(Entries on locating words and elements)
'''

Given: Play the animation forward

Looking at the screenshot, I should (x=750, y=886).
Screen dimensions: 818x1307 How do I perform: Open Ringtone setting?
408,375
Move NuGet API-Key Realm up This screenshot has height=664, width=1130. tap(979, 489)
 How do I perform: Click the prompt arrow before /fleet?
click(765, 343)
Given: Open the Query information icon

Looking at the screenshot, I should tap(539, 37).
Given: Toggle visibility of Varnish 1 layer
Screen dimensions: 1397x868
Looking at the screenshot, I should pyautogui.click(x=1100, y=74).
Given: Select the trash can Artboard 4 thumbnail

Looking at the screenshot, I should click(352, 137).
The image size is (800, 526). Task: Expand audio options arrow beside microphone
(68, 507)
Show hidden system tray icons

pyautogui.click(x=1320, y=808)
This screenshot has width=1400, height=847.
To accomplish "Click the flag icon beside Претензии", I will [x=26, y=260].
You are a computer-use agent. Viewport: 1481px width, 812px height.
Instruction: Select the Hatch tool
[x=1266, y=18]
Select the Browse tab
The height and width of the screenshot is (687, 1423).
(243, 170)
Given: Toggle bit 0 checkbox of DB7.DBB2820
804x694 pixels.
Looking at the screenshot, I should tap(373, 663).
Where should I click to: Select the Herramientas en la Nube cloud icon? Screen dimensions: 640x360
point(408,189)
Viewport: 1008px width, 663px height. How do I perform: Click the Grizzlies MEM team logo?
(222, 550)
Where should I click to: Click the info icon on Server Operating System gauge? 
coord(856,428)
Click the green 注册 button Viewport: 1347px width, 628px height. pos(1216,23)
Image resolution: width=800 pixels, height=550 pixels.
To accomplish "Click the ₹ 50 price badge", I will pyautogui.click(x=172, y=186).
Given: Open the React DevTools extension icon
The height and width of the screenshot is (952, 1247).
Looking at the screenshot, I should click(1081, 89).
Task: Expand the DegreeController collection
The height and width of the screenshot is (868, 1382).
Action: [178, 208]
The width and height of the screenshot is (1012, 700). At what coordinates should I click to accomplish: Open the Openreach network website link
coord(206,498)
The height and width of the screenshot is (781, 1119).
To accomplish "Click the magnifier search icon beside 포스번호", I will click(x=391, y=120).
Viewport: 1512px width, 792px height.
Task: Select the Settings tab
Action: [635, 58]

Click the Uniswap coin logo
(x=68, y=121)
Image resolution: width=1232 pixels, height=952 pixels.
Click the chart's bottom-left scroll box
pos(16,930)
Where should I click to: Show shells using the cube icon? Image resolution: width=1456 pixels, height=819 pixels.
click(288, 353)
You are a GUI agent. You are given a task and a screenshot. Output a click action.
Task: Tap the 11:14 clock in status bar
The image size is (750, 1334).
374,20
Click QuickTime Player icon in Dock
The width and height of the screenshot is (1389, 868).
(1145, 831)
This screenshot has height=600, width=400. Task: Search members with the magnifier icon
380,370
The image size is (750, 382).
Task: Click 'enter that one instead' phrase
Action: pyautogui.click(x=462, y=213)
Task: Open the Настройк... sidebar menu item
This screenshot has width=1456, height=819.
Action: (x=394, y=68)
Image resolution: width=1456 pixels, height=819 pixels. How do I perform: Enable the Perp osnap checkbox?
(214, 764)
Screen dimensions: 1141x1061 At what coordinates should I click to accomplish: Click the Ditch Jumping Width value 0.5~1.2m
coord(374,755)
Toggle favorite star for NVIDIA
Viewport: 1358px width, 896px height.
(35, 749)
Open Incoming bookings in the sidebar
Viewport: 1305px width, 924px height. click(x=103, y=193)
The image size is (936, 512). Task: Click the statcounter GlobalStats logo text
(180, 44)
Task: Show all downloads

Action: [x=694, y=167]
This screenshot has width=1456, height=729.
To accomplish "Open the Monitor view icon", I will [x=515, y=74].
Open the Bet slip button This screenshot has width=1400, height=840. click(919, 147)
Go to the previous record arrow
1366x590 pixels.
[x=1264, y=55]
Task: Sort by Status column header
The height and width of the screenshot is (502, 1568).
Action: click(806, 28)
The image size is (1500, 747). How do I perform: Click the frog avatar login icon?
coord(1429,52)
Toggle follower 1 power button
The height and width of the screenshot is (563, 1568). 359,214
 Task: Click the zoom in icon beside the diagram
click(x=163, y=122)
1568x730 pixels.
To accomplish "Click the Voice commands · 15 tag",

'''

Show every line in the listing above that includes the word "Where".

Where should I click to: Select the Herramientas en la Nube cloud icon? Screen dimensions: 640x360
Where should I click to: Click the info icon on Server Operating System gauge? 
Where should I click to: Show shells using the cube icon? Image resolution: width=1456 pixels, height=819 pixels.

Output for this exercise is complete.